■ **Aim of the exercise**: Within the listing below, please show every line carrying the string "agent".

■ **Provided entries**:
# # # # # # #

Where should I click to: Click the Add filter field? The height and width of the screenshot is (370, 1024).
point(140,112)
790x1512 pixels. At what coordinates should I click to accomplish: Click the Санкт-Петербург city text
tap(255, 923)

# # # # # # #

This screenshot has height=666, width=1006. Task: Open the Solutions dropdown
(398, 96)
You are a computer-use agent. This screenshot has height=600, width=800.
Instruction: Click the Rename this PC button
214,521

# # # # # # #

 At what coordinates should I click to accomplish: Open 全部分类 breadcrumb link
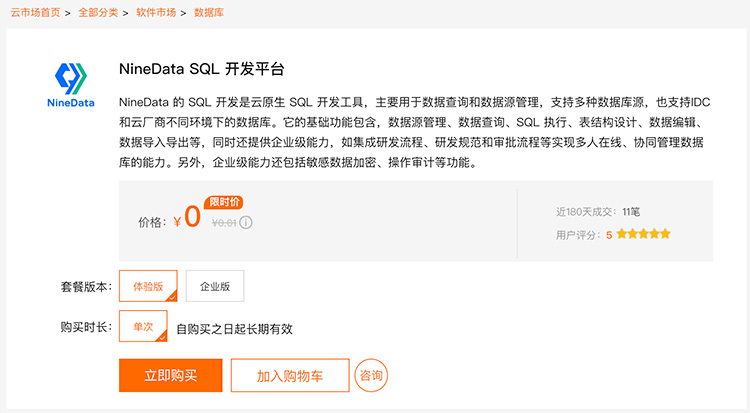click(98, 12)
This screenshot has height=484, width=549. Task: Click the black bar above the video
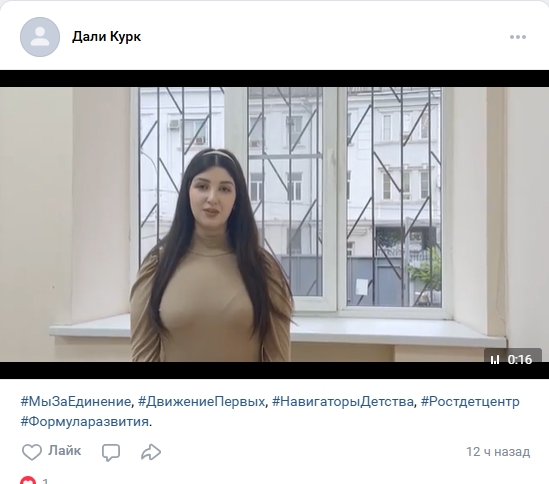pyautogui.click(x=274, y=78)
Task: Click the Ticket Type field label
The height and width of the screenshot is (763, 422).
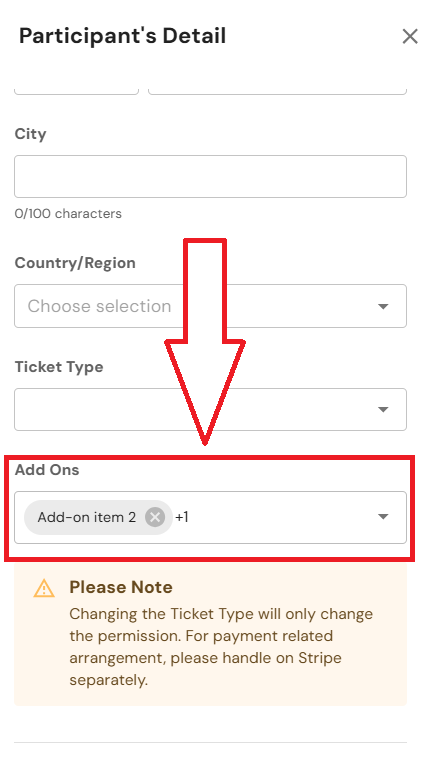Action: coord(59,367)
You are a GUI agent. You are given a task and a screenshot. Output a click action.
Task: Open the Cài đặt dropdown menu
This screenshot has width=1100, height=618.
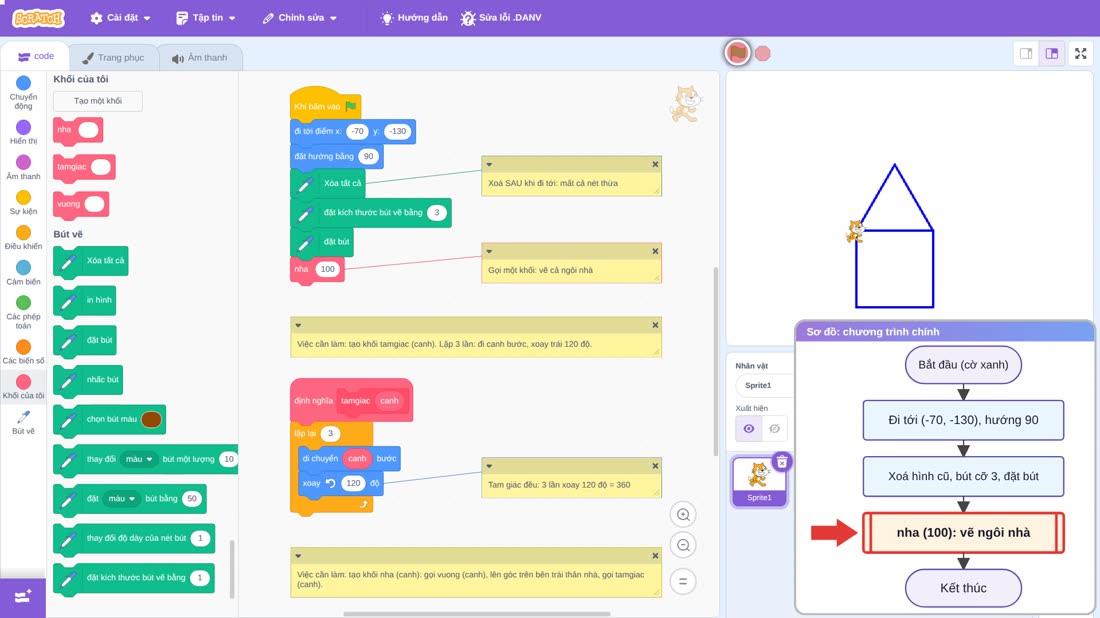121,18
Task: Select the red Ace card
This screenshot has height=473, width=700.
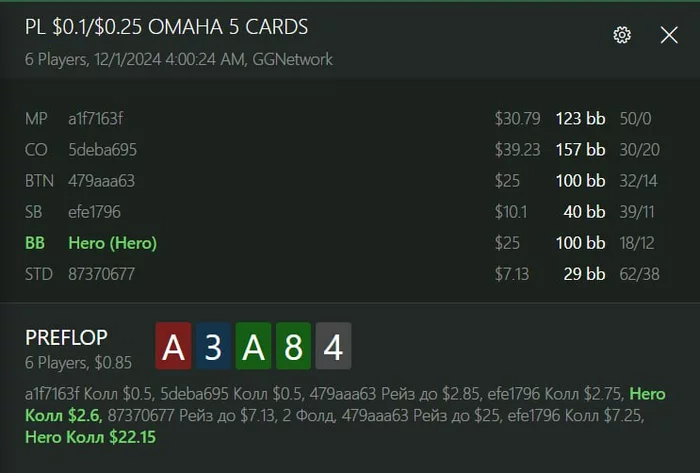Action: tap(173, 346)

# # # # # # #

■ **Task result**:
You are a computer-use agent. This screenshot has height=600, width=800.
You are a GUI agent. You are given a task and a screenshot. Output a click action.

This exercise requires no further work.